WHAT IS BEING ASKED: Check each line of the material below for "agent" and copy those where it appears.
─── MATERIAL FOR THIS TASK ───
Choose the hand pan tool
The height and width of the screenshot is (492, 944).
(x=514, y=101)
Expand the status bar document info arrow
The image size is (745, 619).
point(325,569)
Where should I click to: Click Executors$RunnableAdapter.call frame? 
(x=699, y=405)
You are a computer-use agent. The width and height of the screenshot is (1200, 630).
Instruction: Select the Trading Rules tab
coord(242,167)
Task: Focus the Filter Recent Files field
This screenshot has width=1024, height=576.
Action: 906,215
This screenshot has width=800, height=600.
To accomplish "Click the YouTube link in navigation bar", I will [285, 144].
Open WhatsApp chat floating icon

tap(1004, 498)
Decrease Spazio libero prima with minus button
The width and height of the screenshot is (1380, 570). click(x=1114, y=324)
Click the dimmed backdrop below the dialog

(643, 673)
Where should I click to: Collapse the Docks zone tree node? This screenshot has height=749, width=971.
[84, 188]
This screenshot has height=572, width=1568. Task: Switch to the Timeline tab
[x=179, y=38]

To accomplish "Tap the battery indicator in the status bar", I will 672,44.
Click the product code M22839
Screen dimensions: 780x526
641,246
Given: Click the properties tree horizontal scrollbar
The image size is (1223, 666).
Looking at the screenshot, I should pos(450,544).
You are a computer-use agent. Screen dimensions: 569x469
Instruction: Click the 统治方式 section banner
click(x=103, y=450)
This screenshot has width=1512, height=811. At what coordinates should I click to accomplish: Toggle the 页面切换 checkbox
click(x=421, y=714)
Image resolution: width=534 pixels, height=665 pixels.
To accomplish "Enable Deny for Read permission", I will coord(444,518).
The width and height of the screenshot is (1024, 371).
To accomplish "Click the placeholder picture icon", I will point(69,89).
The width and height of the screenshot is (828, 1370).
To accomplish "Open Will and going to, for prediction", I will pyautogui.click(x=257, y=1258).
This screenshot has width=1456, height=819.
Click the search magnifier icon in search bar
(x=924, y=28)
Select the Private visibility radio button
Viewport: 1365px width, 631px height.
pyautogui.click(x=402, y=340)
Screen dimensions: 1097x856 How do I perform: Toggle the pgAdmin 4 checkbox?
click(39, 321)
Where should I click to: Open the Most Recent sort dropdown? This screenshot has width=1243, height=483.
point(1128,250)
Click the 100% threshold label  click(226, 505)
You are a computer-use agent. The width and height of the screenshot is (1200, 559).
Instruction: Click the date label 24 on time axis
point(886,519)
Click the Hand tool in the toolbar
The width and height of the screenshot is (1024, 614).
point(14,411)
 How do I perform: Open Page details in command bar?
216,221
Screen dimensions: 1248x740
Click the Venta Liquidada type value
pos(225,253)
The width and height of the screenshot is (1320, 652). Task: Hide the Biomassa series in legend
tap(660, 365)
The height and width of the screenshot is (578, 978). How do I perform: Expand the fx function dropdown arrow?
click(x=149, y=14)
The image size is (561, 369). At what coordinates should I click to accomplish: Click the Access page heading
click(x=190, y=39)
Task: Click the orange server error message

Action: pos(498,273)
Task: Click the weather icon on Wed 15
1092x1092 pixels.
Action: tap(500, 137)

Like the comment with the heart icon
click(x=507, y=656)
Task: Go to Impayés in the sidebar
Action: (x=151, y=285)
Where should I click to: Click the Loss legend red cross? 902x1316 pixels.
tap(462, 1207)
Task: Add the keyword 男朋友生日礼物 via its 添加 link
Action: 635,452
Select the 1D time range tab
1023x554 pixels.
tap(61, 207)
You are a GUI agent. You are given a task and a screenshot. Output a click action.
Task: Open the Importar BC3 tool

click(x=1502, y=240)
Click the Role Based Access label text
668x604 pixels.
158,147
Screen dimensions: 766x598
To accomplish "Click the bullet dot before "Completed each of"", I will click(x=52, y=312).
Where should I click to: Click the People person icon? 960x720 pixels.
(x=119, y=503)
───
EXERCISE RESPONSE:
You are a computer-use agent. The width and height of the screenshot is (1200, 630).
You are a computer-use agent. Screen dimensions: 569x469
You are a computer-use agent. The width and height of the screenshot is (1200, 559).
You are a GUI agent. You are given a task and a screenshot. Output a click action.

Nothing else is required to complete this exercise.